[[ INPUT, beginning ]]

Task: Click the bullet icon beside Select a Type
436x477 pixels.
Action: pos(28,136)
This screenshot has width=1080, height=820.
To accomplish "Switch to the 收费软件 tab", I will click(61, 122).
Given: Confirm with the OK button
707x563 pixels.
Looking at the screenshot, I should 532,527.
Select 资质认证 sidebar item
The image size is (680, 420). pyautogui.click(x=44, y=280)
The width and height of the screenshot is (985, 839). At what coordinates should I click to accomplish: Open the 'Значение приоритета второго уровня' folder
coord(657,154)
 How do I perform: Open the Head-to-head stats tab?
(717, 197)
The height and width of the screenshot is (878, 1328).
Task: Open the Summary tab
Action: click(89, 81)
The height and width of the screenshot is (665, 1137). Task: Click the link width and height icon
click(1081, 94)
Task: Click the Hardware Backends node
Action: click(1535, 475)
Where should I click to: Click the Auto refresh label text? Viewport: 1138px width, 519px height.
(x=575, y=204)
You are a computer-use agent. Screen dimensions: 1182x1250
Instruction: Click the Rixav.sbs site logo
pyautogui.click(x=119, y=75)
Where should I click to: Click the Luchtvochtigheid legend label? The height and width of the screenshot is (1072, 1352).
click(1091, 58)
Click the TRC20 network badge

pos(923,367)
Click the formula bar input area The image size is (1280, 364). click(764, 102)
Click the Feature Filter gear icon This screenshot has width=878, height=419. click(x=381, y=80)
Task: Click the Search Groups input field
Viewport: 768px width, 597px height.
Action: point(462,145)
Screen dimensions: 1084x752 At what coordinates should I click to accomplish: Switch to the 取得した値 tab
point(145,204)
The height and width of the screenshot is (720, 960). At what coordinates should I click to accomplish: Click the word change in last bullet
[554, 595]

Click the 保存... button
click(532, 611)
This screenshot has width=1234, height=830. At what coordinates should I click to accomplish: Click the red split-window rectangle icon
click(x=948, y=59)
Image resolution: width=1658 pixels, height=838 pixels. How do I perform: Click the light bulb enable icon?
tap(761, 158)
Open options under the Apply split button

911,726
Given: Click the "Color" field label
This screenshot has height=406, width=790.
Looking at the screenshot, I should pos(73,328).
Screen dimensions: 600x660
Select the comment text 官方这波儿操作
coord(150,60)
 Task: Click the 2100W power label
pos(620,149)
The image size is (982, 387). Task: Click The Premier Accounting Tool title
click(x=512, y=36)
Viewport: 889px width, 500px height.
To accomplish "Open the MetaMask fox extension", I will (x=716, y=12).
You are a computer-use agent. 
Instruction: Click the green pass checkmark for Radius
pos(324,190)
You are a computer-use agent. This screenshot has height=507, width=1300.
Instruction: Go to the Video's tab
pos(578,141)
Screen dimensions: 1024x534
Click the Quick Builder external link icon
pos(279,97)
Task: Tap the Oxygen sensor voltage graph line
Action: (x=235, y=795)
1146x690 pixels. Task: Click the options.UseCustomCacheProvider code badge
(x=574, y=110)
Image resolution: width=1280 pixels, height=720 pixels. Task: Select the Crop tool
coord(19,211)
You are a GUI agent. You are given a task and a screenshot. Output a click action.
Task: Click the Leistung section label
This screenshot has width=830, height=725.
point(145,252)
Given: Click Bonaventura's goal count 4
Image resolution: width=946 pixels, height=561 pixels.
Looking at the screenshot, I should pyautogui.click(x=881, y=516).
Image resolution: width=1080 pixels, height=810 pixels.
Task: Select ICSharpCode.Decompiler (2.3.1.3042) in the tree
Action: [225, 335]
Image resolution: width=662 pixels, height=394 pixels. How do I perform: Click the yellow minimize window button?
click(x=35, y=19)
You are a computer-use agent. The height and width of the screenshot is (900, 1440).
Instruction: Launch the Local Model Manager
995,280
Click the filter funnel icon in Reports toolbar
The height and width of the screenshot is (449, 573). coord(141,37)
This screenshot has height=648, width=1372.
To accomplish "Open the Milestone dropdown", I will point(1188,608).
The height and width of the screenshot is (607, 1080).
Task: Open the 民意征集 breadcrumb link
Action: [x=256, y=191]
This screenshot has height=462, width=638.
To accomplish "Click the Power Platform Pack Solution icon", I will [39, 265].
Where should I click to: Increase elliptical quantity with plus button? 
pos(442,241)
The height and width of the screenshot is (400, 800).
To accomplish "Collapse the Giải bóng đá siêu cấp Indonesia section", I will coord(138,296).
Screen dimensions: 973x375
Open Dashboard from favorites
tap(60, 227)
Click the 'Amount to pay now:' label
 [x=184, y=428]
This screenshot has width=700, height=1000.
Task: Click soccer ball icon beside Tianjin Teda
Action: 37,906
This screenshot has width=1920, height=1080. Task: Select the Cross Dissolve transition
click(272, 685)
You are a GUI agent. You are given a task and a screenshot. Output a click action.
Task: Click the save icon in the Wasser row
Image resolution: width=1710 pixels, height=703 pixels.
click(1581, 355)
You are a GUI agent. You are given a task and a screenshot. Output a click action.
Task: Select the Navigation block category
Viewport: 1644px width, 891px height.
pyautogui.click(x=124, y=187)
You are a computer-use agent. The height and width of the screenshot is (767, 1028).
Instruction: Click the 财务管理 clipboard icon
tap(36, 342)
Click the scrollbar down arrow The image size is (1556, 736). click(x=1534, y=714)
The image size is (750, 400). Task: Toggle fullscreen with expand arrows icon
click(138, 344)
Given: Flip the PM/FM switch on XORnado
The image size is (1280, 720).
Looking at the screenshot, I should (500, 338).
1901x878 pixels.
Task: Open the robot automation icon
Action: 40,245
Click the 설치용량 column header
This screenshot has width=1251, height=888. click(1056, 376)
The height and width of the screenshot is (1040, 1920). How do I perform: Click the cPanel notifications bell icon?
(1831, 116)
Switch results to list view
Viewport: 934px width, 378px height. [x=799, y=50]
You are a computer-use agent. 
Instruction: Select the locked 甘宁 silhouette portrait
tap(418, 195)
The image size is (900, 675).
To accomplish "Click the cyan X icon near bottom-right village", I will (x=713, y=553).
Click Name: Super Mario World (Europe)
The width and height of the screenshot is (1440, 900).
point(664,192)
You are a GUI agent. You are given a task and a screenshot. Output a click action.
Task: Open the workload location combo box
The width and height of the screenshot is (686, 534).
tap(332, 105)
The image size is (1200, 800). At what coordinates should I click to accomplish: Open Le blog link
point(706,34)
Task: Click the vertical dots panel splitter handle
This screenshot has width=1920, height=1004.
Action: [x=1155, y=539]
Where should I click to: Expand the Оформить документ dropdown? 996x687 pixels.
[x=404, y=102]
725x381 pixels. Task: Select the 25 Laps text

[[ INPUT, end ]]

**TASK OBJECTIVE**
Looking at the records above, work out how many lines include the word "computer", then give that number by itself.

**EXERCISE OUTPUT**
6